- [SOURCE PASSAGE]:

⟨

Meanwhile, XR220, the second aircraft, had undergone inspection and repairs after being damaged on delivery to Boscombe Down (it had literally fallen off a lorry!), and was ready to fly for the beginning of April after repeatedly delayed delivery of flight-capable engines. That the aircraft was incredibly advanced was not in question; and the problems besetting development were being solved one by one. But the specification was continually being downgraded to allow BAC to meet it, and the RAF was getting ever colder feet. All of the hard work would be to no avail. XR220 would never fly; the government, in the Budget Day announcement on the 6th of April 1965, announced that the TSR2 programme was to be terminated immediately.
The aircrew were at the time having lunch near Boscombe Down; on hearing the shocking announcement they rushed back to the airfield in an attempt to get XR220 into the air and to at least present the government with a second flying aircraft. This was not to be; permission was denied. While the management of BAC were informed before the budget speech was made, they were forbidden to tell their employees, who then had to hear the news on the radio. The House of Commons was in uproar over the cancellation; but no debate could take place during the budget speech so not only had the government treated BAC's workforce with contempt, they had tried to slip a major defence project cancellation past the opposition. A debate one week later in the house was a rough ride for Denis Healey (the new Minister of Defence), who tried to justify the cancellation on the basis that the F-111 could be bought more cheaply, though he could not state a real cost or exact timescale for the buy. Whatever happened from now, redundancies in the UK aviation industry were inevitable.

⟩

- [YOUR INSTRUCTIONS]:
Can you resume the account of the TSR2 cancellation, starting right after its last sentence?

- [SUPPLIED DATA]:
⟨

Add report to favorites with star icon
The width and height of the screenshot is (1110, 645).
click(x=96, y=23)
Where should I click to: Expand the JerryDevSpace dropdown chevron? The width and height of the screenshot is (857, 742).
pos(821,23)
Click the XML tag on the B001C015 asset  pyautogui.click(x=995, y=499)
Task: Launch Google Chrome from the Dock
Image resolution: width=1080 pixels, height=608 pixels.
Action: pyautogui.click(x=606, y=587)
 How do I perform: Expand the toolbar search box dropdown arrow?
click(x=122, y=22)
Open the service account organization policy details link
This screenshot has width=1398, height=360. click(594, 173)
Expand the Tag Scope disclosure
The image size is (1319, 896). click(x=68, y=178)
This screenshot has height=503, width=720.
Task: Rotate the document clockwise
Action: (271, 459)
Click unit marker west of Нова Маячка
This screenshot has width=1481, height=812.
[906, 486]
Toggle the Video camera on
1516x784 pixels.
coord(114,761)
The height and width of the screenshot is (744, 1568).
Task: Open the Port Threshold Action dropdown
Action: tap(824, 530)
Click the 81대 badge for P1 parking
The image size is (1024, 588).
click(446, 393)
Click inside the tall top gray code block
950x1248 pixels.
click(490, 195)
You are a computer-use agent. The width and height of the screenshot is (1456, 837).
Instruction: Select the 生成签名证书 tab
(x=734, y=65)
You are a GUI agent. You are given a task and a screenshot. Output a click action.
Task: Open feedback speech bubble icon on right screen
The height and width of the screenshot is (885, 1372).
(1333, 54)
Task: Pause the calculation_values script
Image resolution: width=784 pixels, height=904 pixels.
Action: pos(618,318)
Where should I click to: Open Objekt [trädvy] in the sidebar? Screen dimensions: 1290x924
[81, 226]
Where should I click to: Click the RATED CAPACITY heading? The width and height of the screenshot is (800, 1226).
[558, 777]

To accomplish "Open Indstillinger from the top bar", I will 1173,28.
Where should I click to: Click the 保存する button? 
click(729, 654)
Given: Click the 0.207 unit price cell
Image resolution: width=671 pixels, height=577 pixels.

⟩

- [EXERCISE ANSWER]:
XR219, XR221 and XR223 were eventually taken to the shooting range at Shoeburyness, all to be destroyed as 'damage to aircraft' targets. XR220 was kept at Boscombe for a year or so for engine noise testing and then placed in storage at RAF Henlow for the nascent RAF Museum after it had much of its flight test equipment ripped out (even the wires were cut rather than disconnected). It was later transferred to RAF Cosford's Aerospace Museum and remains there to this day. XR222 was gifted to the College of Aeronautics at Cranfield for instructional use. She was later donated to the Imperial War Museum at Duxford. All the other airframes were eventually scrapped though many components were held onto for research purposes. Within around a year of cancellation, the jigs had been disposed of, a wooden mockup of the TSR2 was burned (while BAC men filmed it for publicity purposes). With good photographic and film coverage of the airframe scrapping and mockup burning, BAC made sure that the cancellation would never be forgotten, leading to years of exaggerated stories of the project's destruction.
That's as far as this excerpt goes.